A jednak, patrząc z naszej strony wieczności, widzimy, że byty tego świata niosą śmierć, że jest w nich śmiercionośny jad i sprawiedliwość podlega prawu śmierci. To empiryczna miara tego, jak głęboko świat został zdeformowany przez grzech, począwszy od protogrzechu, ojca wszelkiego grzechu, prakatastrofy, matki wszystkich katastrof. Po grzechu pierworodnym wszystko jest już inaczej, nie tak jak miało być, nie tak jak było na początku. Grzech jakby rozszczepił każdy atom, niesprawiedliwość wkroczyła w głąb struktury zranionego Wszechświata.

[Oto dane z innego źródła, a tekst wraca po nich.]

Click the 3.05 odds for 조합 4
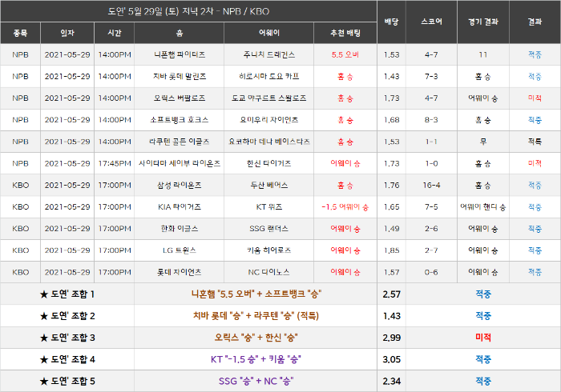Screen dimensions: 561x392 (x=391, y=359)
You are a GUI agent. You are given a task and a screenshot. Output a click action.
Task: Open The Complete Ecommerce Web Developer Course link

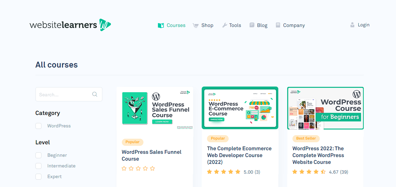(x=239, y=155)
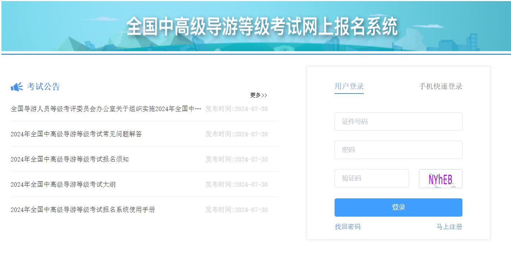Refresh the captcha image NYhEB
This screenshot has width=511, height=259.
(440, 179)
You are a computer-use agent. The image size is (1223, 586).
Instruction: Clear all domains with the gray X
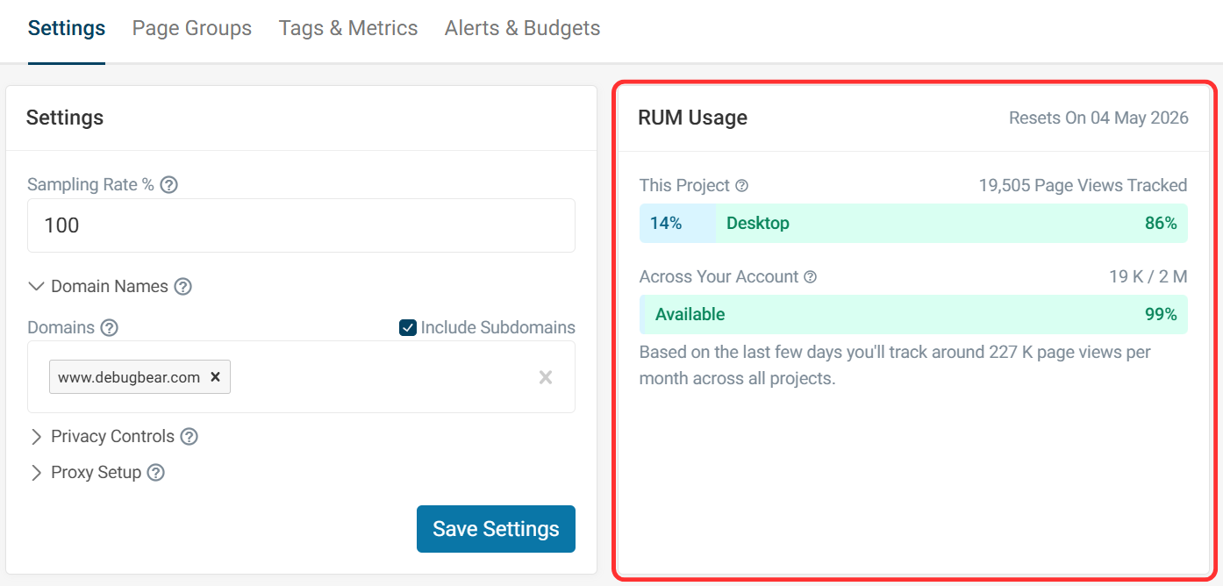click(545, 377)
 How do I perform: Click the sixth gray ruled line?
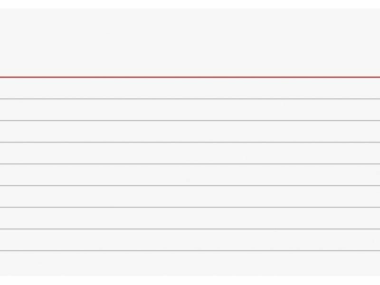click(190, 207)
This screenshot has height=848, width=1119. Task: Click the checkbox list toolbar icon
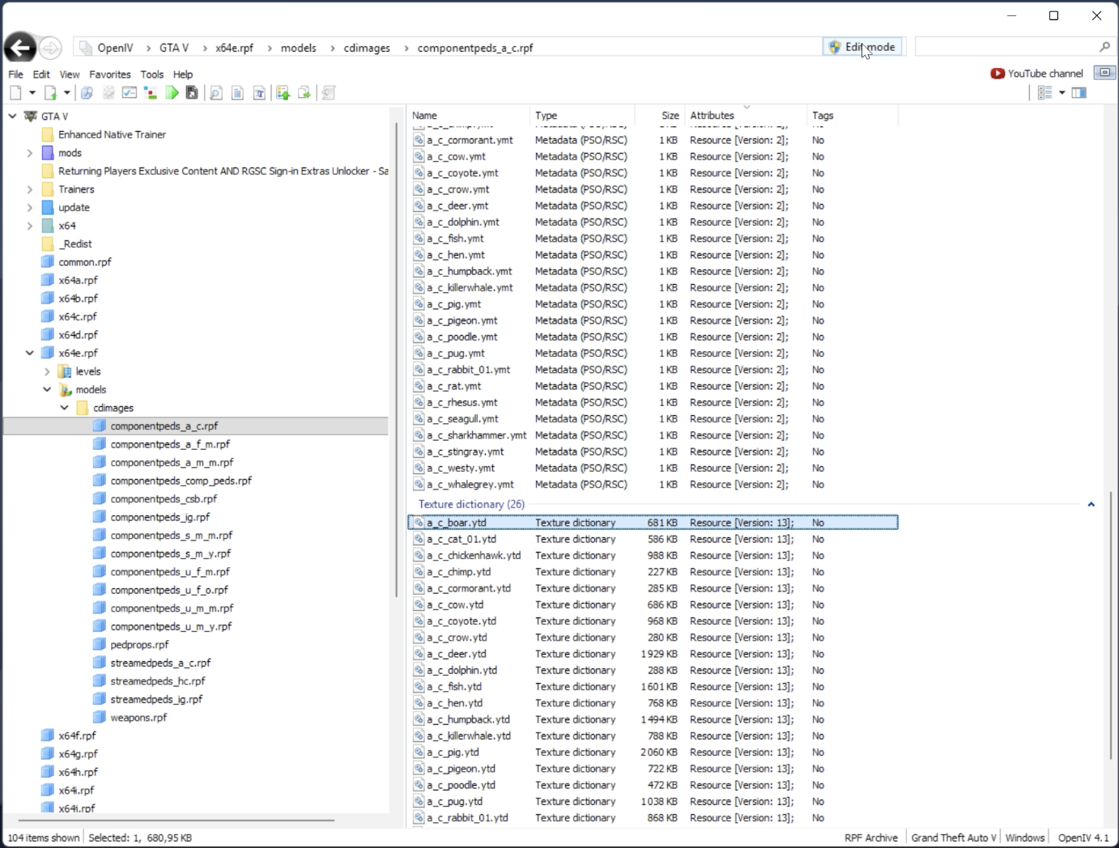pos(130,93)
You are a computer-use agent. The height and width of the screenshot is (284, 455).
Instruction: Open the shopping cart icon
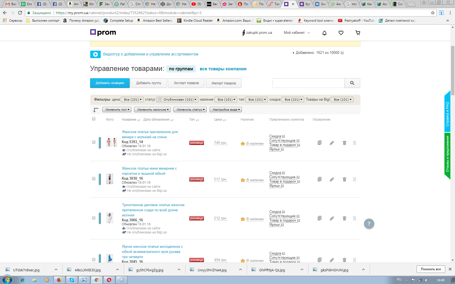pyautogui.click(x=358, y=33)
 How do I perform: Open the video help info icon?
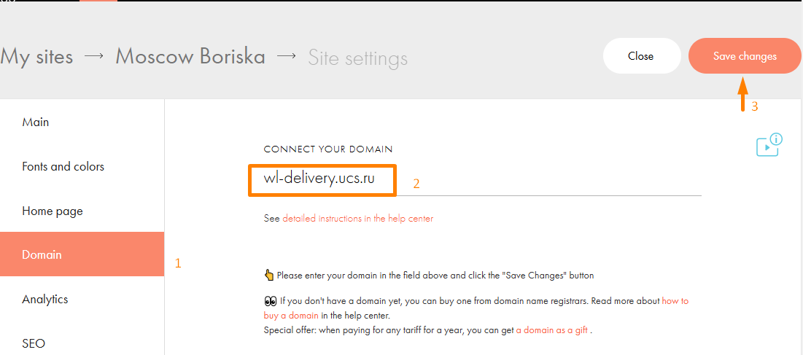point(769,145)
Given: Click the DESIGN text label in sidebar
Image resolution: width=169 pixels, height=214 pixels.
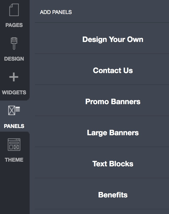Looking at the screenshot, I should pyautogui.click(x=14, y=59).
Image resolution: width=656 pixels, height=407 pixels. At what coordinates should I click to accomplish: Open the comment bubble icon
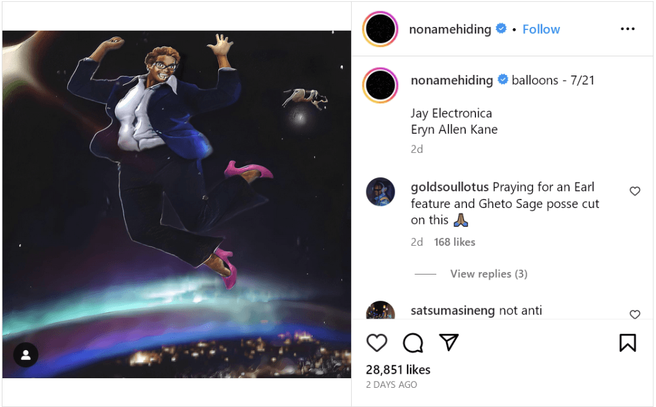pos(413,343)
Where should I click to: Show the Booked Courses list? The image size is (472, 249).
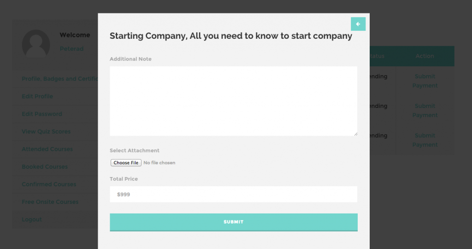click(x=45, y=166)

I żeby można było zacząć reperować całą naszą rzeczywistość, po to by dokonało się odkupienie, Chrystus dobrowolnie przyjmuje na siebie największą niesprawiedliwość w historii świata. Jezus na śmierć skazany – to największa niesprawiedliwość popełniona w całych ludzkich dziejach. Albowiem tylko o Nim w historii Wszechświata można powiedzieć: „przeszedł On, czyniąc dobrze” (Dz 10,38). Czyniąc tylko dobrze, wyłącznie dobrze i w pełni dobrze. Działając zawsze sprawiedliwie. Zawsze i całkowicie – z miłością.
Stojąc wobec tej tajemnicy, przywołujemy pamięć o popełnionych przez nas, przeze mnie, niesprawiedliwościach, o skrzywdzonych przez nas ludziach, także najbliższych, o moim – rozpychającym się kosztem bliźnich – egoizmie.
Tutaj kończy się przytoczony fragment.